* **WHAT THE TASK REQUIRES**: Copy out the records from the line containing "Locate an element on the screen. This" through the line containing "the button containing", keeping every character unchanged.

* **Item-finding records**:
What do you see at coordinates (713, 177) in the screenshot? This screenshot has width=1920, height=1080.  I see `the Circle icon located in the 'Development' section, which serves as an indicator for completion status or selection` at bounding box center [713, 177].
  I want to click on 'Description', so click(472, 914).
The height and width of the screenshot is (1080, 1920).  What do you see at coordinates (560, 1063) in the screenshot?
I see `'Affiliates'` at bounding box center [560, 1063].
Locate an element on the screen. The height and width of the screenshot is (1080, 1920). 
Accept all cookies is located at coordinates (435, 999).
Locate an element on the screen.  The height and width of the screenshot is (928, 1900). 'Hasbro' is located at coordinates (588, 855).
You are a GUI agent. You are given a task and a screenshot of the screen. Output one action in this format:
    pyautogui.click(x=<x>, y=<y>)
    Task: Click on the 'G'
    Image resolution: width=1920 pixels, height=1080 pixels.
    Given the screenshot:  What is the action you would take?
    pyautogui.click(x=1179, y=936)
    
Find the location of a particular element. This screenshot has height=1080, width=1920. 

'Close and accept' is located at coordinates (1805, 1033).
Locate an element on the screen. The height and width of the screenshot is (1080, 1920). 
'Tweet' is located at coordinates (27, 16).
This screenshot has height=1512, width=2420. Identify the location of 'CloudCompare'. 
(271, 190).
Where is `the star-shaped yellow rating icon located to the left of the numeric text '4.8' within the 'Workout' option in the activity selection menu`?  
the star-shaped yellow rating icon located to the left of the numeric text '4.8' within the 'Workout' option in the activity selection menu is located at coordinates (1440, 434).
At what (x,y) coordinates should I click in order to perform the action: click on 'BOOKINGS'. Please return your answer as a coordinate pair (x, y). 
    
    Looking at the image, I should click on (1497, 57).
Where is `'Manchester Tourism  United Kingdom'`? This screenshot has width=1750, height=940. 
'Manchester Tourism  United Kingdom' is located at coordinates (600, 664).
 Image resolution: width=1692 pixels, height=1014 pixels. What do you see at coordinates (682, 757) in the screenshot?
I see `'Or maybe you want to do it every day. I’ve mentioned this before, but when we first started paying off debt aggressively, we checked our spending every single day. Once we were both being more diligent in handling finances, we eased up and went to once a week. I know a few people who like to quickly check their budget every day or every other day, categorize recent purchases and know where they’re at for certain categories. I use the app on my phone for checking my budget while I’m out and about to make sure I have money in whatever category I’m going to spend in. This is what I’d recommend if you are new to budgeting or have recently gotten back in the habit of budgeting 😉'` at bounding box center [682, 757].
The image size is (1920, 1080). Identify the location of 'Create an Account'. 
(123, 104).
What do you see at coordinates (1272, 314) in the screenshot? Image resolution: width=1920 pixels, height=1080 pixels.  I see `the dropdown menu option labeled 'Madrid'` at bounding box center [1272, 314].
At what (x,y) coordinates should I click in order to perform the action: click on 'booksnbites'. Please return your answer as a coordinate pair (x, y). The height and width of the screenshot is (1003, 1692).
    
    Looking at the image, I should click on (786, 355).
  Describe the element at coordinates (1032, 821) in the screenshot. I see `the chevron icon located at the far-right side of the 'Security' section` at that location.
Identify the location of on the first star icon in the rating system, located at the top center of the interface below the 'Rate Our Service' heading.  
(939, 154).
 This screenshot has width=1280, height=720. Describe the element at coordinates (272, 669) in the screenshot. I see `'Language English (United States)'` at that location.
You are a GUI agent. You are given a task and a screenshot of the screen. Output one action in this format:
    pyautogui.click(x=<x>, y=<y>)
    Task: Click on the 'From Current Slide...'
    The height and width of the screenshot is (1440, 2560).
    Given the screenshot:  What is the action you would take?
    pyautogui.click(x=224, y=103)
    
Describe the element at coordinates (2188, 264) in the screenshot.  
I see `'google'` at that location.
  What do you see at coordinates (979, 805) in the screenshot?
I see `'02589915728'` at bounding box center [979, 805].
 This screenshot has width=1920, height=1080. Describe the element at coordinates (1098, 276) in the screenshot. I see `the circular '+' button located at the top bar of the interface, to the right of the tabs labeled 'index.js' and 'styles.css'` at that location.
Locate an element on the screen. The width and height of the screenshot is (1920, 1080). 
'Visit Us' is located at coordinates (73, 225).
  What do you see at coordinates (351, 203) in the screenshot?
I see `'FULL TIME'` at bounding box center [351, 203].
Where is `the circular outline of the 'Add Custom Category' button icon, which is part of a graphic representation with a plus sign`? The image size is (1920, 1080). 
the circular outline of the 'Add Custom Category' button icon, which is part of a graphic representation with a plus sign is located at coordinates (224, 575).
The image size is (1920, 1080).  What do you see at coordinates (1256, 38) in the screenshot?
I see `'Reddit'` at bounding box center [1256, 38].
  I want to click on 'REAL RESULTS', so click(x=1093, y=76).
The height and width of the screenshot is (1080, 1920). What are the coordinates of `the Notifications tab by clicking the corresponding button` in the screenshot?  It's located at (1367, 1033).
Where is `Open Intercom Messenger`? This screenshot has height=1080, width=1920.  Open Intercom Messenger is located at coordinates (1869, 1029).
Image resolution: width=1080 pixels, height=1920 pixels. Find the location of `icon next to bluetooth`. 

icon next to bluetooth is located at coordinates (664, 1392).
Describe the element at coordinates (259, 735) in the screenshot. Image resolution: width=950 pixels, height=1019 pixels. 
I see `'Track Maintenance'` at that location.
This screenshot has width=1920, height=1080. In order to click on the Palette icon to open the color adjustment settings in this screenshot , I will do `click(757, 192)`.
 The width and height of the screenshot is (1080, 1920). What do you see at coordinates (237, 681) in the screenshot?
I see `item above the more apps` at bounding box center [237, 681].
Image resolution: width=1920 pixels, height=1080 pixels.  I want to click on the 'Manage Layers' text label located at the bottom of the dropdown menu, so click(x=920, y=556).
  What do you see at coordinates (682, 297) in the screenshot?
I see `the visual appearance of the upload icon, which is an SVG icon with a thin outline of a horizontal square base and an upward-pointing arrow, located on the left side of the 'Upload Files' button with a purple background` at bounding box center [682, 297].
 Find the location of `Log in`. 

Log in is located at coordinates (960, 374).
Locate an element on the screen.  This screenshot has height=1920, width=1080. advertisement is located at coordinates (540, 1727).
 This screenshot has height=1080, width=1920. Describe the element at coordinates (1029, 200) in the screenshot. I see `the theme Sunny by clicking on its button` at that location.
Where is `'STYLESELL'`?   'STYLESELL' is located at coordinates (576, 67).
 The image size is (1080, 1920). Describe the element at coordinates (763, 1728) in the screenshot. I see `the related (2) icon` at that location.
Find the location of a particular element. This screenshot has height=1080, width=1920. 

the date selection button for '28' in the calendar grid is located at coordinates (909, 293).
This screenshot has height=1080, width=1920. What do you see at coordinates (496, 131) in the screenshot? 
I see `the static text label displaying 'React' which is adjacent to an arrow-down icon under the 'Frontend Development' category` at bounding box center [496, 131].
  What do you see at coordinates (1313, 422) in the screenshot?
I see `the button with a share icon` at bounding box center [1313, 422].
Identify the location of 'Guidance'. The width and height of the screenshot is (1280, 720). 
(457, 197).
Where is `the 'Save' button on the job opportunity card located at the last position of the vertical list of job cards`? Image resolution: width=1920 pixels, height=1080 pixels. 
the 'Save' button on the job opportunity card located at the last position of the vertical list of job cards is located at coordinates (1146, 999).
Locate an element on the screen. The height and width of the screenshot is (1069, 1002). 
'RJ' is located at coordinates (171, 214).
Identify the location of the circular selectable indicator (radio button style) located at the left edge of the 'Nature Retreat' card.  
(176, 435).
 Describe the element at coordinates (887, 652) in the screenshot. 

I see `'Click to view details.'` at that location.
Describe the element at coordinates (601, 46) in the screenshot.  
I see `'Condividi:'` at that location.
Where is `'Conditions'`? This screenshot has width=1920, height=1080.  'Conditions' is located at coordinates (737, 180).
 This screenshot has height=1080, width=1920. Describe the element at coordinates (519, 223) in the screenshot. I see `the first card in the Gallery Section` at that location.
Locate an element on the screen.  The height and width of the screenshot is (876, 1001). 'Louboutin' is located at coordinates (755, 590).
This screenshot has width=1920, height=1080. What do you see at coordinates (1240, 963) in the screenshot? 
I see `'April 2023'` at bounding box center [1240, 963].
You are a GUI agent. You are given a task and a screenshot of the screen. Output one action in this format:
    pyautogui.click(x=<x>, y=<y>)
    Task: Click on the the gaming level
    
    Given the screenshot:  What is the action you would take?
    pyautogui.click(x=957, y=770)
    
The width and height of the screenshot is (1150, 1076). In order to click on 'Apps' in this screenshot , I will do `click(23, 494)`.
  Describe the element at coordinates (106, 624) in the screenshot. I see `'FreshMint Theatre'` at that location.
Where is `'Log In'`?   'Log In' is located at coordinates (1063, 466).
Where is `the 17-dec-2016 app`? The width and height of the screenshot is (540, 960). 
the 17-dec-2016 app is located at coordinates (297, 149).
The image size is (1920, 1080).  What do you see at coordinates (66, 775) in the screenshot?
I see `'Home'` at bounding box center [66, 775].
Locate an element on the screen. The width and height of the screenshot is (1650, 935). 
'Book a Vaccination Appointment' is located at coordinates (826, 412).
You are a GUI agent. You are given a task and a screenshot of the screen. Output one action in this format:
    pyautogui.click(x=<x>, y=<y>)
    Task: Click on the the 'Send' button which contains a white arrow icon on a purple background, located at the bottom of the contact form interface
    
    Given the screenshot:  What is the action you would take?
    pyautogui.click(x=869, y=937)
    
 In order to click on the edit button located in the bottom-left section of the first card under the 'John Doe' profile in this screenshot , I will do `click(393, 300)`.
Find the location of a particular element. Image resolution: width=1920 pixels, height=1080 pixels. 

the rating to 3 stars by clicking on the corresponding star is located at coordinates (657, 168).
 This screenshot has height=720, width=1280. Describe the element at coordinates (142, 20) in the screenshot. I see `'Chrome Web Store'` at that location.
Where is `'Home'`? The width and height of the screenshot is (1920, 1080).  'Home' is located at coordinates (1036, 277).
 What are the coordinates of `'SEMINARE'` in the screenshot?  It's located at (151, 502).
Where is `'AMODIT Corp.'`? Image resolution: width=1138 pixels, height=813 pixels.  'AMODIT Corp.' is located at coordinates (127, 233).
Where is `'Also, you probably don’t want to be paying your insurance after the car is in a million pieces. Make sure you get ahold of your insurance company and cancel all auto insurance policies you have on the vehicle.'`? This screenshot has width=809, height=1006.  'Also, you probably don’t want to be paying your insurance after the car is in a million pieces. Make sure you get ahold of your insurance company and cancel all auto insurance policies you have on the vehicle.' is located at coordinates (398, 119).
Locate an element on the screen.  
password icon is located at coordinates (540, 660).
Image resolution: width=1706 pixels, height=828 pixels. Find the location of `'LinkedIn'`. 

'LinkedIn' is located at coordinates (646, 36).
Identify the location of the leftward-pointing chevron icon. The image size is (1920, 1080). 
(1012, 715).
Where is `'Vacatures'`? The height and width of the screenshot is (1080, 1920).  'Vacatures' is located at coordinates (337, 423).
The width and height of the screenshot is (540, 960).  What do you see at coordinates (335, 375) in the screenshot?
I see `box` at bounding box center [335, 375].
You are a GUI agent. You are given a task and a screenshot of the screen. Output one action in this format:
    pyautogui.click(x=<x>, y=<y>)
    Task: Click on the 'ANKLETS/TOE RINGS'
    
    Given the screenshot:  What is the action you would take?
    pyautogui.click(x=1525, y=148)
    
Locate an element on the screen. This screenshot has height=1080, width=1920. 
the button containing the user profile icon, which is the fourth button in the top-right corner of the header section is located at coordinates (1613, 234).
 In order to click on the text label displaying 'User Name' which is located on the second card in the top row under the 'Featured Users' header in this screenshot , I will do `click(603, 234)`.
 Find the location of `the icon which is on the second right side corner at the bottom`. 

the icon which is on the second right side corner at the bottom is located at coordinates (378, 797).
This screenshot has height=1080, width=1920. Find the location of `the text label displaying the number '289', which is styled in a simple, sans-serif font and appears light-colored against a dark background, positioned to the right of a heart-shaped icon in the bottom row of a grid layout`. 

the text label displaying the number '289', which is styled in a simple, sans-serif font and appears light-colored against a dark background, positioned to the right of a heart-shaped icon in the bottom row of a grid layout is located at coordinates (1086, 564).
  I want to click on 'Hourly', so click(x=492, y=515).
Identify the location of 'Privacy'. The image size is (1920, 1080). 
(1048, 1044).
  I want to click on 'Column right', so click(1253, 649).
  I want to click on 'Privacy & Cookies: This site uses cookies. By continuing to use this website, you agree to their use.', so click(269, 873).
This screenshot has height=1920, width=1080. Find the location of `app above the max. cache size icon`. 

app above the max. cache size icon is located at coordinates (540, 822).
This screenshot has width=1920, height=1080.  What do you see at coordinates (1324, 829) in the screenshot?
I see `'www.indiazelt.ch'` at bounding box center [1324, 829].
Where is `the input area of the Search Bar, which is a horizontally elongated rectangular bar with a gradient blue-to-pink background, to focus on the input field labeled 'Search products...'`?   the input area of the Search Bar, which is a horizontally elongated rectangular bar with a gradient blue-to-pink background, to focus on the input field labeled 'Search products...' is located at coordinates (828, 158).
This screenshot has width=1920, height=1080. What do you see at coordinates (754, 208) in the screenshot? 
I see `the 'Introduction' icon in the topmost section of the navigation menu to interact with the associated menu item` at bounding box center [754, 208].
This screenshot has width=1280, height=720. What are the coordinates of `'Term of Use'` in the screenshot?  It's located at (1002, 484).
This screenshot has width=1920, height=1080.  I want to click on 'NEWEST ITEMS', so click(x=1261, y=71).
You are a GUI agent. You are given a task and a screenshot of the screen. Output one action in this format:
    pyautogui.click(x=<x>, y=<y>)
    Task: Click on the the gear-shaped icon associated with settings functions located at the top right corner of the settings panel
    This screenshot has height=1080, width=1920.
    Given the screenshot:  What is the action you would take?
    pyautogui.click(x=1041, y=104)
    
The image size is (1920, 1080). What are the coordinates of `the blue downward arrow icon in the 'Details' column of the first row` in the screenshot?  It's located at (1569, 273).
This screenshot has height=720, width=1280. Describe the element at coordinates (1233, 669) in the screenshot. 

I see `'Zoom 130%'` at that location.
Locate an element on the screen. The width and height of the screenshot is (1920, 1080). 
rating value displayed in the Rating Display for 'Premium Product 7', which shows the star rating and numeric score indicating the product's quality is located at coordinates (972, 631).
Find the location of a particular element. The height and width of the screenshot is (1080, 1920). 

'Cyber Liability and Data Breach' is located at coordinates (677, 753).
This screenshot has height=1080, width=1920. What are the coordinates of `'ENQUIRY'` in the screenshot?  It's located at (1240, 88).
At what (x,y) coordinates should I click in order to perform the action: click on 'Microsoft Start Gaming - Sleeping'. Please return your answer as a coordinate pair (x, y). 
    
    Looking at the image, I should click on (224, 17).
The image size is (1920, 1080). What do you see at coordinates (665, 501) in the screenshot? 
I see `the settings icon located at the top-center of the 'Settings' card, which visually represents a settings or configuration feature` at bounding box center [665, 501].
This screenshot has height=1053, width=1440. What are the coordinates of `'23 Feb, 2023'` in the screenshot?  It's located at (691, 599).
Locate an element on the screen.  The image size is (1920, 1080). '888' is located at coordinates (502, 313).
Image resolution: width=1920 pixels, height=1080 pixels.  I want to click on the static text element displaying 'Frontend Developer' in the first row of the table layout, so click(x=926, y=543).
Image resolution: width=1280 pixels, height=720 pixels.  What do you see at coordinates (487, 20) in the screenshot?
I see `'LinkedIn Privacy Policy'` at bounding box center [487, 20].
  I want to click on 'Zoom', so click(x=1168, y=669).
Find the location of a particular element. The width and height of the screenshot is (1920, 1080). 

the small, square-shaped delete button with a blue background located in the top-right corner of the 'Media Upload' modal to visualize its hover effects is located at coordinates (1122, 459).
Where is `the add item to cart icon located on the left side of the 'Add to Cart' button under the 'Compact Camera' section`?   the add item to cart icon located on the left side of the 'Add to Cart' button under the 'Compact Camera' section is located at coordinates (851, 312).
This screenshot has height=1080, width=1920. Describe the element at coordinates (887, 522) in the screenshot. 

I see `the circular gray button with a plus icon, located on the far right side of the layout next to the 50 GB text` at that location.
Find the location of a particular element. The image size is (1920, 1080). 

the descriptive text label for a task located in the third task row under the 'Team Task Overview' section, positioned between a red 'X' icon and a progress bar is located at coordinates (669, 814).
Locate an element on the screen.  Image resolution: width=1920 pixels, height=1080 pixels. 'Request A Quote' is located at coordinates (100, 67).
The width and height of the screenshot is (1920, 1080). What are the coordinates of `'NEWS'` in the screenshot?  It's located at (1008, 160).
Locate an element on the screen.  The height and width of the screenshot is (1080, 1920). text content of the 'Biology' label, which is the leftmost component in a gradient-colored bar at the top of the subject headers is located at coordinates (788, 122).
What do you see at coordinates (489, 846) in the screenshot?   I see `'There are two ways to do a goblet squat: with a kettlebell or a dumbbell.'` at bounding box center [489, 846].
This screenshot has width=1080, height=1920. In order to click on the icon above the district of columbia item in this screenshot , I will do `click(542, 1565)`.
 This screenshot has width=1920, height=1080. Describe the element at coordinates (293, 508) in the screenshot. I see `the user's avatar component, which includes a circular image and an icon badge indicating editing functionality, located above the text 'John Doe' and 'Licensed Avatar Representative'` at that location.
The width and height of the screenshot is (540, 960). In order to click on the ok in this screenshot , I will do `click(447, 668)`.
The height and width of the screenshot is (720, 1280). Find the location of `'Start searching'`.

* **RESULT FOR THIS EXERCISE**:
Locate an element on the screen. This screenshot has height=1080, width=1920. 
the button containing the user profile icon, which is the fourth button in the top-right corner of the header section is located at coordinates (1613, 234).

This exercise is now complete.